Department of Medicine IV, Eberhard Karls University, 72076 Tübingen, Germany.
Drug Saf. 2010 Feb 1;33(2):87-100. doi: 10.2165/11319130-000000000-00000.
Exenatide is the first incretin mimetic, introduced into type 2 diabetes mellitus therapy in 2005, with first approval in the US. It is a glucagon-like peptide-1 (GLP-1) receptor agonist that can be used for treatment by twice-daily injection. A long-acting release formulation for once-weekly injection is in clinical development. Clinical studies and postmarketing experience with exenatide have shown a significant and sustained reduction in glycosylated haemoglobin (HbA(1c)) by approximately 1% together with other gylcaemic parameters without an intrinsic risk for hypoglycaemias, and a reduction in bodyweight by 5.3 kg in 82 weeks. Blood pressure and lipids are also favourably affected, but hard cardiovascular endpoints are not yet available. Animal studies show an improvement of beta-cell function and an increase in beta-cell mass after exenatide treatment. The most frequent adverse events associated with exenatide therapy are nausea and antibody formation (both approximately 40%). Nausea, mostly mild and transient, was responsible for a 6% dropout rate in clinical studies. A recent review on the association of acute pancreatitis with exenatide treatment showed no increased risk (relative risk 1.0; 95% CI 0.6, 1.7). This review gives a benefit-risk assessment of exenatide.

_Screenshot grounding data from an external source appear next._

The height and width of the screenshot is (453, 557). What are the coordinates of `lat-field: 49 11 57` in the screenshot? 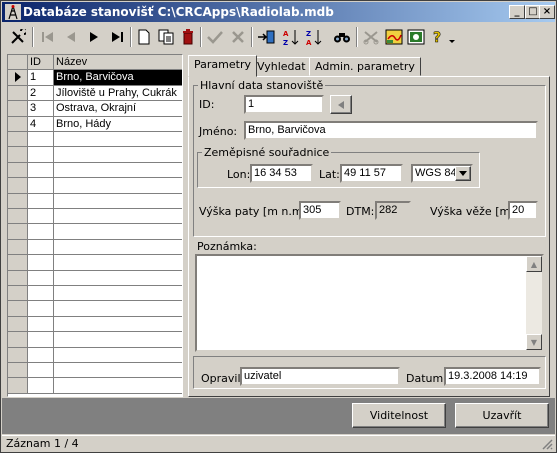 It's located at (372, 174).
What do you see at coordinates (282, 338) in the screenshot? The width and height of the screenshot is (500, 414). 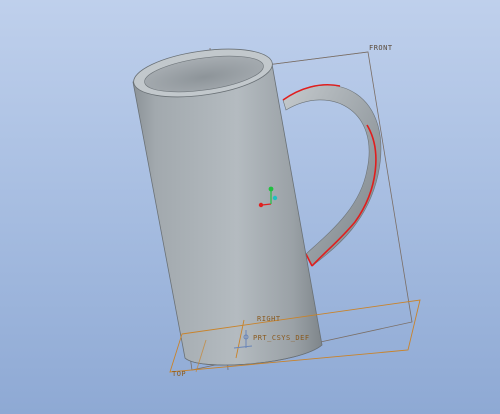 I see `csys-label: PRT_CSYS_DEF` at bounding box center [282, 338].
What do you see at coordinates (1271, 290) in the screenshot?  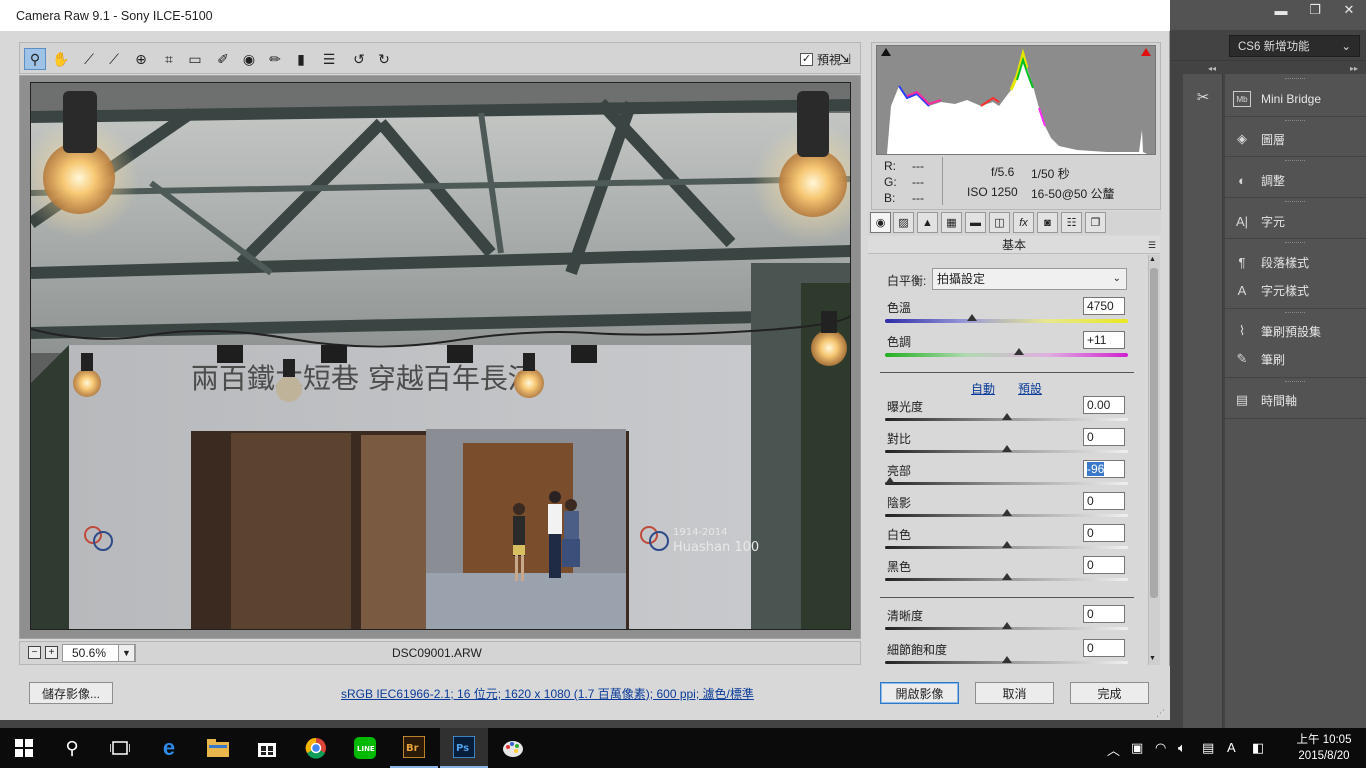 I see `panel-character-styles: A 字元樣式` at bounding box center [1271, 290].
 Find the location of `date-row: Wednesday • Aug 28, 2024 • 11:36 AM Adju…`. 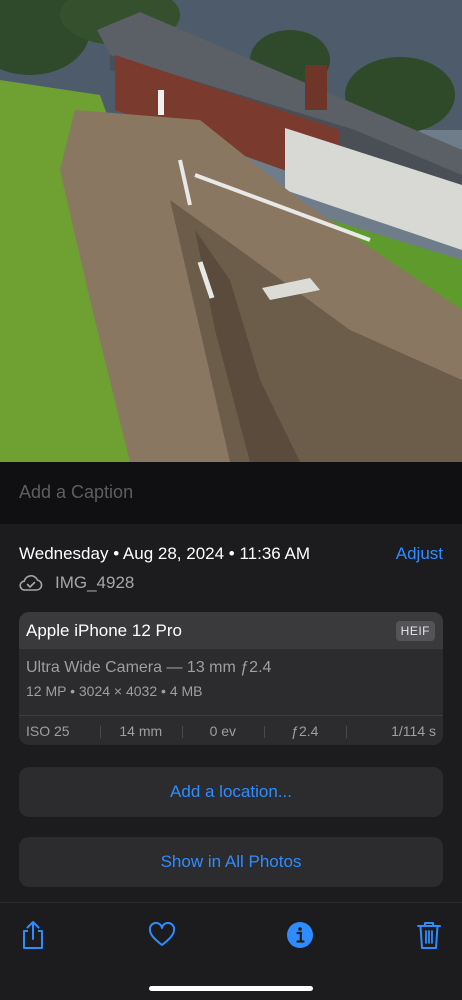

艾塞那肽是首个肠促胰岛素类似物,于 2005 年被引入 2 型糖尿病治疗领域,于美国首次获批。它是一种胰高血糖素样肽-1(GLP-1)受体激动剂,可通过每日两次注射进行治疗。一种每周一次注射的长效释放制剂正在临床开发中。艾塞那肽的临床研究和上市后经验表明,其可显著且持续地降低糖化血红蛋白(HbA1c)约 1%,同时改善其他血糖参数,且无低血糖固有风险,并在 82 周时减轻体重 5.3 公斤。血压和血脂也得到了有利影响,但尚无确切的心血管终点事件数据。动物研究显示,艾塞那肽治疗后可改善β细胞功能并增加β细胞量。与艾塞那肽治疗相关的最常见不良事件是恶心和抗体形成(两者均约为 40%)。恶心多为轻度和一过性,导致临床研究中 6%的患者停药。最近一项关于艾塞那肽治疗与急性胰腺炎关联的综述显示,其风险并未增加(相对风险 1.0;95%CI 0.6, 1.7)。本综述对艾塞那肽的获益-风险进行了评估。